* SHORT TASK 1: From the Beowulf list post on energy costs and poor grad students, extract the passage that starts at the words "Love to compare" and ends after the words "you can do it.", copying it verbatim.
* SHORT TASK 2: Write what comes next in the Beowulf list post on energy costs and poor grad students, picking up right after its final line.
# Start of TEXT EXTRACT
[Beowulf] Re: energy costs and poor grad students

Wed Jul 2 06:44:20 PDT 2008

Hi Mark

Mark Kosmowski wrote:
> I'm in the US.  I'm almost, but not quite ready for production runs -
> still learning the software / computational theory.  I'm the first
> person in the research group (physical chemistry) to try to learn
> plane wave methods of solid state calculation as opposed to isolated
> atom-centered approximations and periodic atom centered calculations.

Heh... my research group in grad school went through that transition in 
the mid 90s.  Went from an LCAO-type simulation to CP like methods.  We 
needed a t3e to run those (then).

Love to compare notes and see which code you are using someday. 
On-list/off-list is fine.

> It is turning out that the package I have spent the most time learning
> is perhaps not the best one for what we are doing.  For a variety of
> reasons, many of which more off-topic than tac nukes and energy
> efficient washing machines ;) , I'm doing my studies part-time while
> working full-time in industry.

More power to ya!  I did mine that way too ... the writing was the 
hardest part.  Just don't lose focus, or stop believing you can do it. 
When the light starts getting visible at the end of the process, it is 
quite satisfying.

I have other words to describe this, but they require a beer lever to 
get them out of me ...

> I think I have come to a compromise that can keep me in business.
> Until I have a better understanding of the software and am ready for
> production runs, I'll stick to a small system that can be run on one
> node and leave the other two powered down.  I've also applied for an
> adjunt instructor position at a local college for some extra cash and
> good experience.  When I'm ready for production runs I can either just
> bite the bullet and pay the electricity bill or seek computer time
> elsewhere.

Give us a shout when you want to try the time on a shared resource. 
Some folks here may be able to make good suggestions.  RGB is a physics 
guy at Duke, doing lots of simulations, and might know of resources. 
Others here might as well.

Joe

> 
> Thanks for the encouragement,
> 
> Mark E. Kosmowski
> 
> On 7/1/08, ariel sabiguero yawelak <asabigue at fing.edu.uy> wrote:
>> Well Mark, don't give up!
>> I am not sure which one is your application domain, but if you require 24x7
>> computation, then you should not be hosting that at home.
# End of TEXT EXTRACT
# Start of INFORMATION SUPPLIED
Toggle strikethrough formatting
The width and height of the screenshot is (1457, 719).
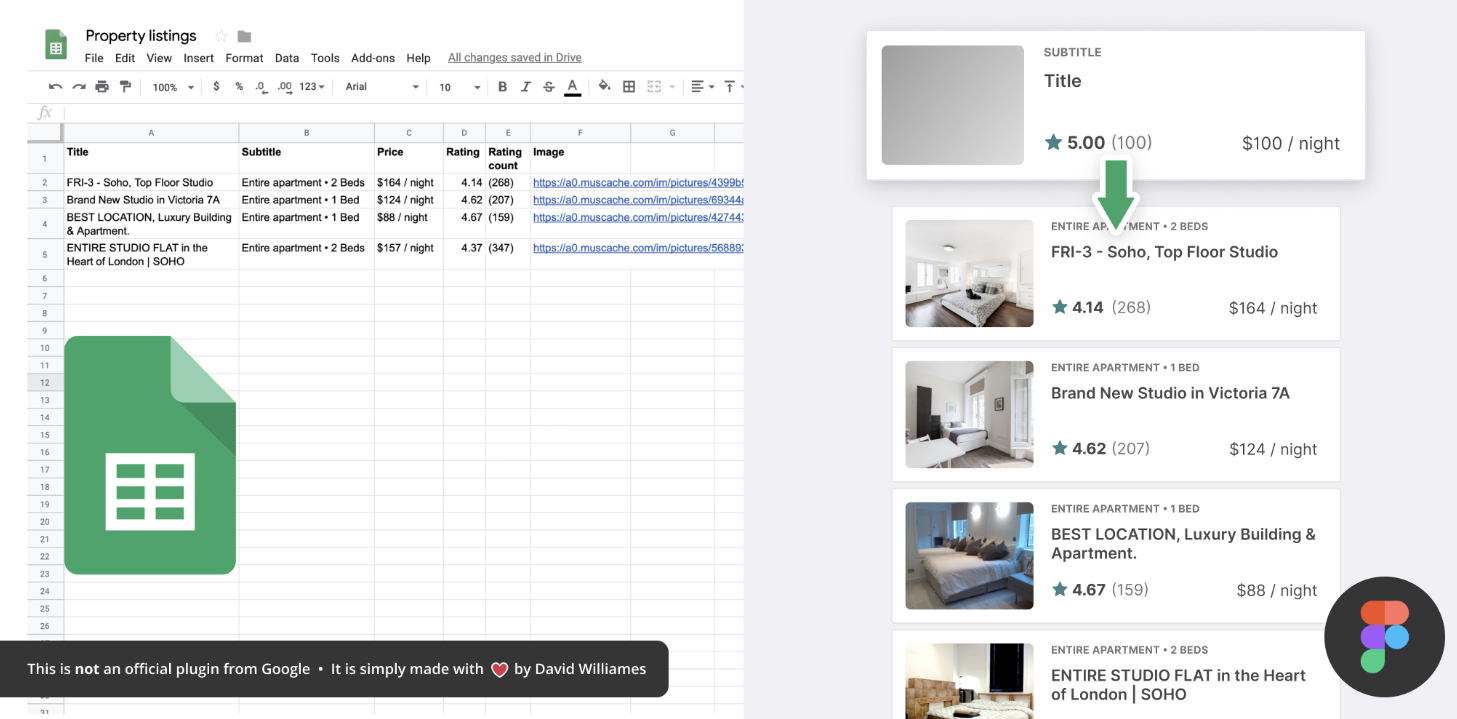coord(549,87)
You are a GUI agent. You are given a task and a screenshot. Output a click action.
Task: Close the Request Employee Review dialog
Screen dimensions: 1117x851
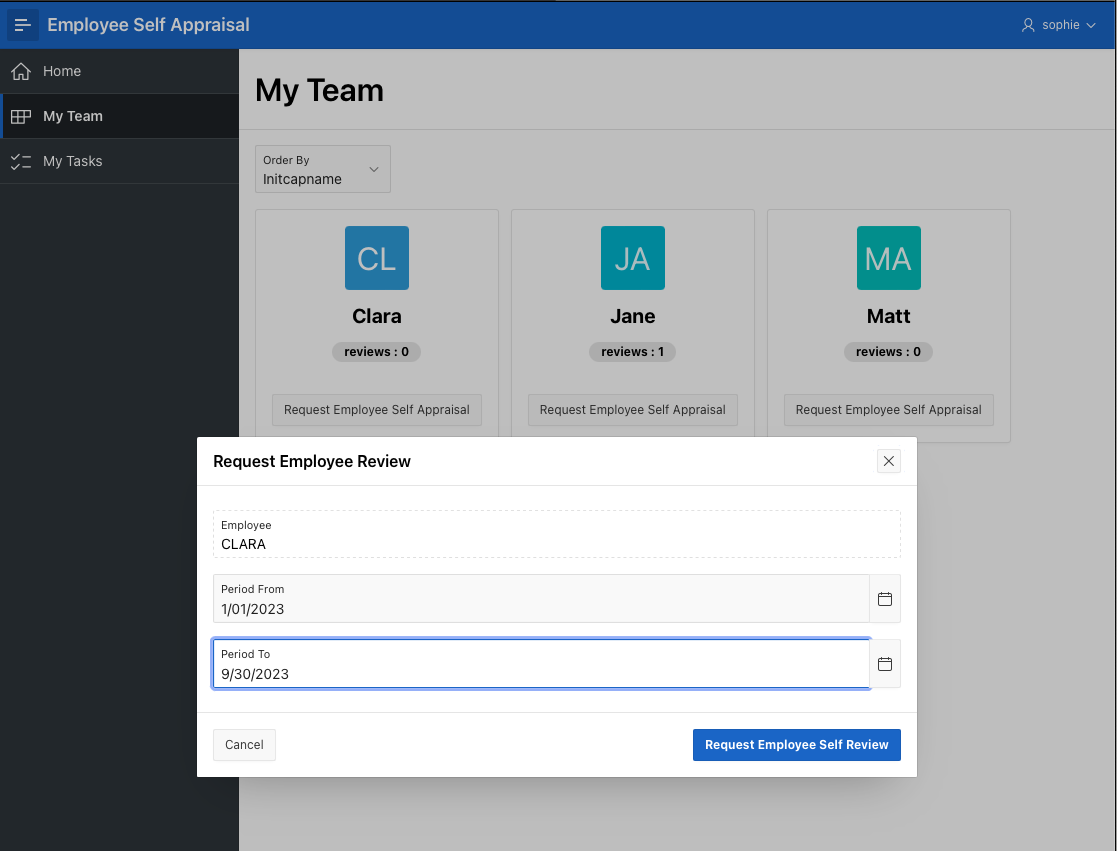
# End of INFORMATION SUPPLIED
* RESULT 1:
Love to compare notes and see which code you are using someday. 
On-list/off-list is fine.

> It is turning out that the package I have spent the most time learning
> is perhaps not the best one for what we are doing.  For a variety of
> reasons, many of which more off-topic than tac nukes and energy
> efficient washing machines ;) , I'm doing my studies part-time while
> working full-time in industry.

More power to ya!  I did mine that way too ... the writing was the 
hardest part.  Just don't lose focus, or stop believing you can do it.

* RESULT 2:
>> On the other hand, if you are not doing real computation and you just have a
>> testbed at home, maybe for debugging your parallel applications or something
>> similar, you might be interested in a virtualized solution. Several years
>> ago, I used to "debug" some neural networks at home, but training sessions
>> (up to two weeks of training) happened at the university.
>> I would suggest to do something like that.
>> You can always scale-down your problem in several phases and save the
>> complete data-set / problem for THE RUN.
>>
>> You are not being a heretic there, but suffering energy costs ;-)
>> In more places that you may believe, useful computing nodes are being
>> replaced just because of energy costs. Even in some application domains you
>> can even loose computational power if you move from 4 nodes into a single
>> quad-core (i.e. memory bandwidth problems). I know it is very nice to be
>> able to do everything at home.. but maybe before dropping your studies or
>> working overtime to pay the electricity bill, you might want to reconsider
>> the fact of collapsing your phisical deploy into a single virtualized
>> cluster. (or just dispatch several threads/processes in a single system).
>> If you collapse into a single system you have only 1 mainboard, one HDD, one
>> power source, one processor (physically speaking), .... and you can achieve
>> almost the performance of 4 systems in one, consuming the power of.... well
>> maybe even less than a single one. I don't want to go into discussions about
>> performance gain/loose due to the variation of the hardware architecture.
>> Invest some bucks (if you haven't done that yet) in a good power source.
>> Efficiency of OEM unbranded power sources is realy pathetic. may be 45-50%
>> efficiency, while a good power source might be 75-80% efficient. Use the
>> energy for computing, not for heating your house.
>> What I mean is that you could consider just collapsing a complete "small"
>> cluster into single system. If your application is CPU-bound and not I/O
>> bound, VMware Server could be an option, as it is free software
>> (unfortunately not open, even tough some patches can be done on the
>> drivers). I think it is not possible to publish benchmarking data about
>> VMware, but I can tell you that in long timescales, the performance you get
>> in the host OS is similar than the one of the guest OS. There are a lot of
>> problems related to jitter, from crazy clocks to delays, but if your
>> application is not sensitive to that, then you are Ok.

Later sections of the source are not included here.